Attendre devant sa propre maison le torturait. Chaltan refusait pourtant de croire qu’aucun garde, aucune vigie, aucun espion ne surveillait les demeures des marins ayant participé à la fuite de la princesse. Avec ce qu’il avait vu des préparatifs, il savait que le roi disposait de moyens suffisants pour une telle manœuvre. Malgré le temps qui le séparait du naufrage, qui aurait convaincu n’importe qui de baisser les bras, le chat bleu pariait sur la patience du père de Viguette. Après tout, si elle avait survécu, pourquoi pas d’autres ? Tout concordait, des yeux surveillaient forcément les familles des différents membres de l’équipage du vieil hibou.
Considérant donc l’entrée comme une voie sans issue, le fugitif chercha d’autres options d’approche. Sa maison disposait de quatre petites fenêtres au rez-de-chaussée, beaucoup trop étroites pour lui permettre de se faufiler. Aucune porte secondaire, ni sur les côtés ni à l’arrière. Chaltan avait songé à créer une ouverture lors de la rénovation, avant de changer d’avis en raison du voisinage. Tout le monde vivait dans la même misère et chacun respectait celle des autres. Pourtant, il arrivait qu’un loustic plus désespéré que la moyenne fouille dans les affaires d’un autre et qu’un drame survienne. Machinalement, Chaltan tâta sa bourse pleine d’or. Il avait désormais de quoi mettre sa famille à l’abri.

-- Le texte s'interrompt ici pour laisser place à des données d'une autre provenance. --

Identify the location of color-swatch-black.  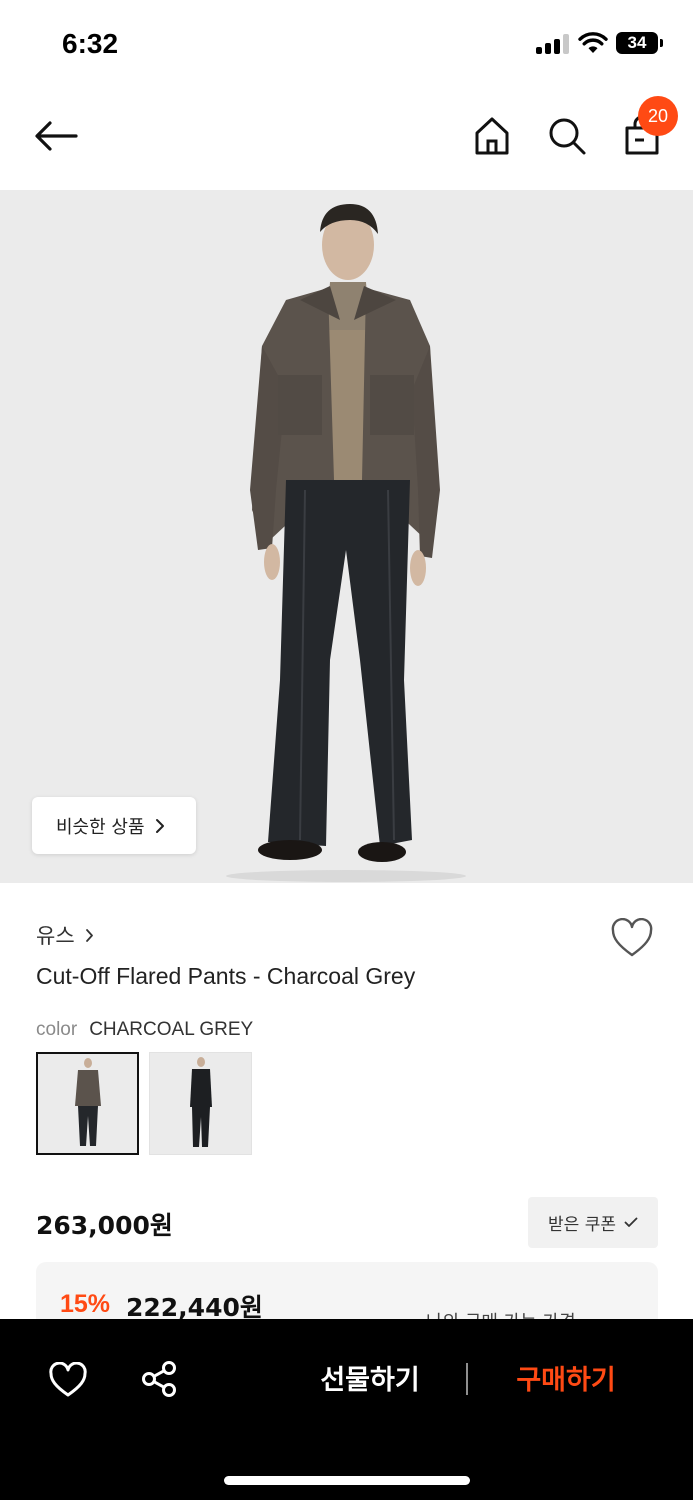
(200, 1104).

Cette pensée et la perspective de retrouver les siens lui donnèrent la conviction de réussir même le plan le plus fou. Aussi considéra-t-il rapidement le toit. L’étage ne comportait qu’une maigre possibilité, si la seule fenêtre praticable était ouverte et si son voisin acceptait de le laisser entrer et sauter par dessus la rue pour rejoindre sa propre demeure. Le tout sans rien dire à la garde. Aucun intérêt donc. Alors qu’encore au-dessus l’attendait probablement l’unique accès relativement discret. Bien sûr, la fumée qui s’en échappait n’augurait rien de bon.

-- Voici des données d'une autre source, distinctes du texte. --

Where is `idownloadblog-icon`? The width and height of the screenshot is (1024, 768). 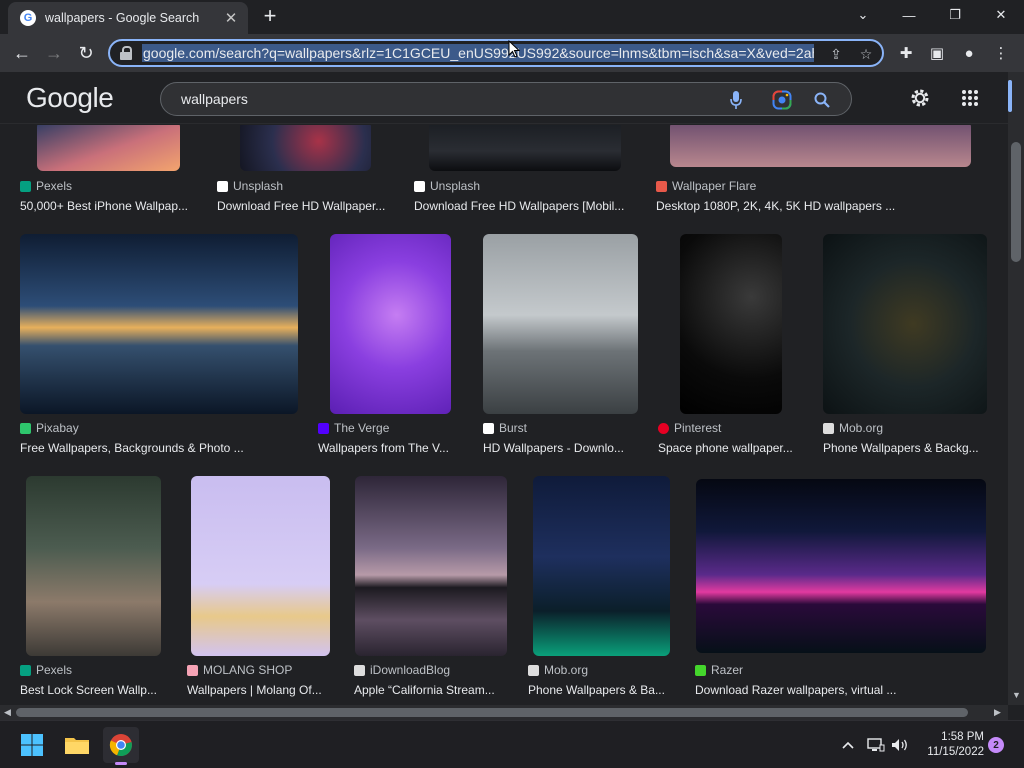
idownloadblog-icon is located at coordinates (360, 670).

Une fois décidé, Chaltan réalisa un large détour jusqu’à une ancienne tour abandonnée aux gamins durant la journée, et aux sans-abri la nuit. Sa capuche relevée, le félin au pelage turquin adopta une démarche mal assurée, légèrement oscillante, en marmonnant des propos agressifs dans ses moustaches.
Pour être déjà venu sur place pour sortir ses enfants de ces ruines infâmes, le marin trouva rapidement l’escalier vers le premier étage. Seulement, au bout des marches, une grande salle s’ouvrit devant lui, emplie d’animaux et d’hommes en tous genres. Des feux brillaient ici et là, inondant de flammes les yeux qui se tournèrent dans sa direction. Des lames furent tirées, des babines se retroussèrent, dénudant des crocs à l’éclat terni. Chaltan déglutit péniblement. Fallait-il vraiment qu’il manque à ce point de chance ?

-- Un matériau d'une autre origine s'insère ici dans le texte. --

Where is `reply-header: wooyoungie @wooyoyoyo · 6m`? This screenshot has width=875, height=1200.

La mâchoire crispée, il songea un instant à faire demi-tour, avant de rejeter cette idée. Malgré la peur qui l’étreignait, il préféra continuer à jouer son rôle de pauvre bougre en quête d’un toit où dormir, même un percé par les âges. Redescendre le ferait passer soit pour une proie facile soit pour un suspect. Peu importait de quoi. Il pointa vers le plafond un doigt faussement ramolli par l’alcool et reprit son chemin d’une démarche similaire. Comme si la menace qui planait sur lui ne l’atteignait pas. Heureusement que la nuit masquait la sueur qui trempait son pelage. Chaque pas le rapprochait des truands qui étudiaient chacun de ses mouvements et semblaient hésiter entre le croire ou trouer sa peau.
Les secondes s’étirèrent, les bandits l’entouraient de toute part. Chaltan pouvait presque sentir leur souffle sur sa nuque. Le marin s’attendait chaque seconde à recevoir un pied d’acier dans le dos ou le flanc. Une bile acide lui monta à la gorge, provoquant un hoquet qu’il peina à contenir. Rendre son dernier repas au milieu de ces braves gens risquait fort d’être mal pris. Pourtant, ce simple geste sembla apaiser ses hôtes, qui relâchèrent un peu de la pression qu’ils exerçaient sur lui. Soit qu’ils le prissent véritablement pour ce qu’il prétendait être, soit qu’ils appréciassent le respect qu’il montrait envers leur plancher miteux.
L’autre côté de la pièce atteint, Chaltan s’obligea à ne pas quitter son personnage. Même une fois caché par un épais mur de pierre, il ne devait surtout pas courir à toutes jambes. Le ventre vrillé par l’angoisse, le dos trempé, le marin gagna l’étage supérieur en posant un pied tremblant sur chaque marche.